Yang, 24, enjoyed a rollercoaster round Saturday, including six birdies and four bogeys en route to a 2-under 68 at Pinehurst and a share of the 54-hole lead with Michelle Wie.

Yang, who was born in Korea and moved to Australia to pursue her golf career, didn’t make a par until her eighth hole on Saturday, yo-yoing between birdies – at Nos. 2, 3, 5 and 6 – and bogeys – at Nos. 1, 4 and 7. But it didn’t stop Yang, who has only one LPGA Tour victory, from moving a step closer to her first major.

Yang leads the field in birdies with 13, including when she reached the par-5, 10th hole in two shots and nearly made a 70-foot eagle putt. Her final birdie of the day came at the 12th hole when her 15-foot putt had just enough steam. Yang’s pinpoint precision with her irons got her into trouble late. She caught a greenside bunker at 16, but made an 8-footer to salvage par. At 18, she wasn’t so lucky, missing the green right and her bogey dropped her into a tie with Wie.

Yang has been close to hoisting the Women’s Open before. Her solid record in the championship includes finishing tied for fifth in 2010 and playing in the last group in 2012, where she finished runner-up. Her swing is the envy of most and had the television analysts cooing.

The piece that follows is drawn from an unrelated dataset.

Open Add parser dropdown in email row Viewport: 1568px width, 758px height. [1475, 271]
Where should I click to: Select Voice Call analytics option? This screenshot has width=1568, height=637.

“I would pay good money to have that follow through,” Golf Channel’s Karen Stupples said, “and she makes it so effortless.”

NBC’s Gary Koch was equally impressed.

“She has a little bit of a squat move, she dips down and then moves back up again using the ground for leverage,” Koch said. “When I look at a player and I see that type of golf swing and all of the parts seem to be there with only one win, you often wonder, what’s missing.”

Not much this week at Pinehurst. Even Wie, who was paired with Yang during the championship’s first two rounds, sang her praises.

“She barely misses a fairway, she rarely misses a green, she’s a great putter, she’s really just really consistent,” Wie said. “It’s going to be a fun day tomorrow. I really like playing with her.”